製造者による絶妙なブレンディングに加え、これら複数の条件やタイミングがプラスに作用し成功につながったのでしょう。
まさに、造り手の努力と時代の背景が織りなす奇跡のボトルと呼んでも過言ではないのかもしれません。
現在においては大衆的なウィスキーとなってしまいましたが、以前は特級ウィスキーに区分されていました。
のちの税制改革により価格が大幅に低下し、今日のように多くの人たちが親しみやすいウィスキーとなっていったのです。
ちなみに角ハイボールが流行り出したのはサントリーの思索だとか。
角瓶ボトルの販売低迷に伴い、なんとか売り上げを回復させようと力を注いでいるという噂。

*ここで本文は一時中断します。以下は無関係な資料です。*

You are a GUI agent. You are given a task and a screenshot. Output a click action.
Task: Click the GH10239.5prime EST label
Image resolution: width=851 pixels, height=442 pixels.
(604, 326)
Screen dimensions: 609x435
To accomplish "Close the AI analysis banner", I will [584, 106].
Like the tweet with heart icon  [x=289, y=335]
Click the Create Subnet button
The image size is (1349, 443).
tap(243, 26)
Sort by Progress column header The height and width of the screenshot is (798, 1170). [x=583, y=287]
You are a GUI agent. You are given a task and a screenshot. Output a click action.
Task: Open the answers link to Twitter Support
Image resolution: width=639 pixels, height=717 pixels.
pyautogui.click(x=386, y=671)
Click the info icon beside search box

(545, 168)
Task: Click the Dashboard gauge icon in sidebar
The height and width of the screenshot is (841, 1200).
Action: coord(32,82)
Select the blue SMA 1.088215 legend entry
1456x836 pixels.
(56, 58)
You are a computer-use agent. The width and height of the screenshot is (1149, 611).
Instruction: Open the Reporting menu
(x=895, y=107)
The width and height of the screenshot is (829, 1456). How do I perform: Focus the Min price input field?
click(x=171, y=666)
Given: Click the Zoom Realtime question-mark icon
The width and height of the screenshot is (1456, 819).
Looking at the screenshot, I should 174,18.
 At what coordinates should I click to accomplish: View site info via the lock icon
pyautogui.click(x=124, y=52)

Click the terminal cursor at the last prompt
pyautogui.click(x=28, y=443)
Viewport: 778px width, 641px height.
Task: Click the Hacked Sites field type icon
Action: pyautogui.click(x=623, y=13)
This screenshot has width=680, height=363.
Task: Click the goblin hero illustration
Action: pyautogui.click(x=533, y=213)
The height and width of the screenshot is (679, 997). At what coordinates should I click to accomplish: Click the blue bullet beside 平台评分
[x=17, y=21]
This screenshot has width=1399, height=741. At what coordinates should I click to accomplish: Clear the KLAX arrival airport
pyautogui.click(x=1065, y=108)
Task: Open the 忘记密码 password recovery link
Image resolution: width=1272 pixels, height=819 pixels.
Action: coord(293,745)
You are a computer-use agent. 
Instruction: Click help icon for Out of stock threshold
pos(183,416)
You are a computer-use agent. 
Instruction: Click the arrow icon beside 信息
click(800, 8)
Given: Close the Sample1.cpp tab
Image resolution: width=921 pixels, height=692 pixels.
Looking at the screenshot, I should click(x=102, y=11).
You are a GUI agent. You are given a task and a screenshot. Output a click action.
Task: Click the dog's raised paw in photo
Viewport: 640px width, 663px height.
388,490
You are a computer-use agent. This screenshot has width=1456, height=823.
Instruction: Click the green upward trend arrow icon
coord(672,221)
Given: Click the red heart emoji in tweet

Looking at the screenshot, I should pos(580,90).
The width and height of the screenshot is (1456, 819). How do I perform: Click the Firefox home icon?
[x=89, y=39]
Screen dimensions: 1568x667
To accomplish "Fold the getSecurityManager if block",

でも確かに居酒屋で飲む角ハイボールは格別に美味しい。
ついつい杯数が進んでしまいます。
暑い夏、ビールでの乾杯も良いですが、角ハイの乾杯も最高ですよ。
機会があれば、オールドボトルもぜひお試し下さい。
熟成が進み香りも楽しめるウィスキーです。
ボトルにも「KOTOBUKIYA」の文字が・・・。
ロックで飲んでも実は美味しい「サントリー角瓶」の紹介でした。